▶ Required action 1: From the text on L.A. County school reopening guidelines, reproduce the passage word for word. Begin at the words "United Teachers of" and stop after "into that bargaining.".
▶ Required action 2: Name everyone the eleven school districts sent their letter to, according to the text on L.A. County school reopening guidelines.
▶ Required action 3: Write the next part of the text on L.A. County school reopening guidelines, starting after its last sentence.

[Opening Extract to read section]

Eleven school districts in the county — Beverly Hills Unified, Hacienda LA Puente Unified, Palos Verdes Peninsula Unified, Norwalk-La Mirada Unified, Claremont Unified, Hermosa Beach City School District, Temple City Unified, West Covina Unified, Centinela Valley Union High School District, Hughes-Elizabeth Lakes Union School District, and Glendora Unified — have already sent a letter to the governor, L.A. County Public Health Director Dr. Barbara Ferrer, and Duardo saying the proposed guidelines are “unattainable and unrealistic.”

Addressing the 6-feet-apart guideline, the letter says: “The bottom line is that school needs to be available to all students that choose to come to school EVERY DAY. The 6 feet apart requirement renders this nearly impossible to achieve any sort of learning continuity and leads to a chain reaction of challenges throughout L.A. County and California.”

In the letter, these eleven districts claim that it is unrealistic to expect that children would wear face coverings for 8 hours a day. “This unfunded mandate would not be affordable nor an efficient way to spend scarce resources.”

The letter goes on to challenge the prohibition of large gatherings and then takes issue with the 14-day quarantine period for classes that have a student test positive for the virus. “To make an entire class quarantine for 14 days will not allow for any continuity of instructions … What about at the secondary levels where students go class to class?”

United Teachers of Los Angeles responded to the proposed guidelines by releasing the following statement:

“Any state and county guidance is only a framework — every school district will develop its own plan. That is why reopening schools must be bargained with UTLA. And it’s why we are surveying our members on their priorities; working closely with parent, youth, and community organizations on their priorities; and then taking these priorities into that bargaining.

“Educators want more than anything to be back in schools with our students, whom we love. But, we also understand deeply that the only way this can happen is if schools are healthy, safe, and improved. The status quo will not be enough to safeguard students and educators alike.

[Closing Extract to read section]
[Opening The data section]

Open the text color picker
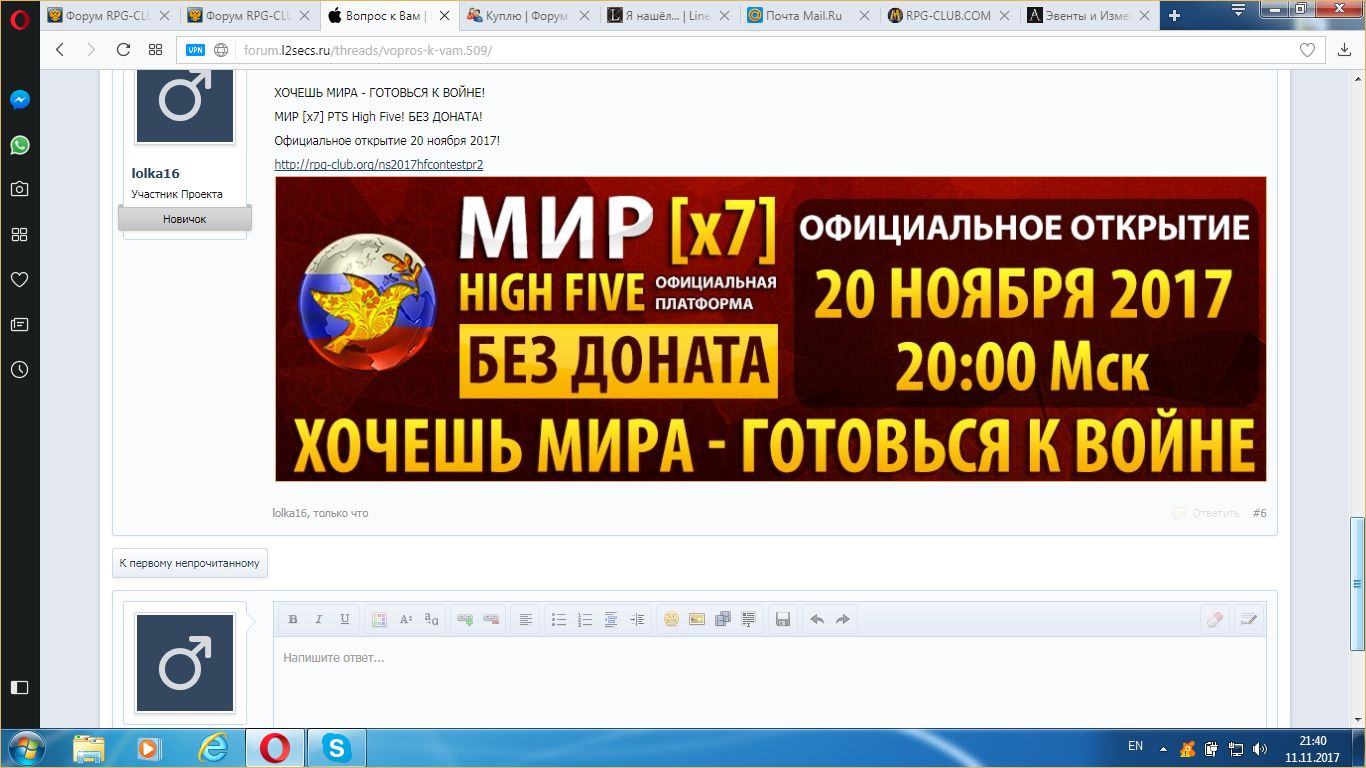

[Closing The data section]

▶ Exercise answer 1:
United Teachers of Los Angeles responded to the proposed guidelines by releasing the following statement:

“Any state and county guidance is only a framework — every school district will develop its own plan. That is why reopening schools must be bargained with UTLA. And it’s why we are surveying our members on their priorities; working closely with parent, youth, and community organizations on their priorities; and then taking these priorities into that bargaining.

▶ Exercise answer 2:
The governor
L.A. County Public Health Director Dr. Barbara Ferrer
Duardo

▶ Exercise answer 3:
“UTLA is fighting against proposed budget cuts and for increased funding essential to guarantee a safe return to schools. A healthy, safe reopening cannot happen amidst budget cuts. That is a fantasy. We are fighting the proposed $13 billion in budget cuts.

“There is no vision for a safe reopening that does not involve additional resources for schools — resources to implement social distancing and other safety guidelines and funding for the additional supports our students need in the wake of this crisis, including increased mental health support. 

“We know that the health and safety of our communities depends on getting the reopening right. We can’t underestimate the challenge of opening schools in a way that protects students and staff and prevents children from becoming carriers for infection in their own families. This is especially critical in LA, with our students living with so many of the equity issues that coronavirus has laid bare: students in high-density living situations with multigenerational families; the disproportionate exposure and death rates among communities of color, especially Pacific Islander and Black communities; and a lack of accessibility to healthcare. We also know that, as various sectors reopen for business, parents and guardians will return to work and will not have the choice that others have to keep their children at home safely. 

“We are also clear that a reopening and improvement plan must extend to our communities. Our students are shaped by all aspects of their lives. The reopening of schools must be coordinated with massive investment in housing, healthcare, replacement pay, and jobs.”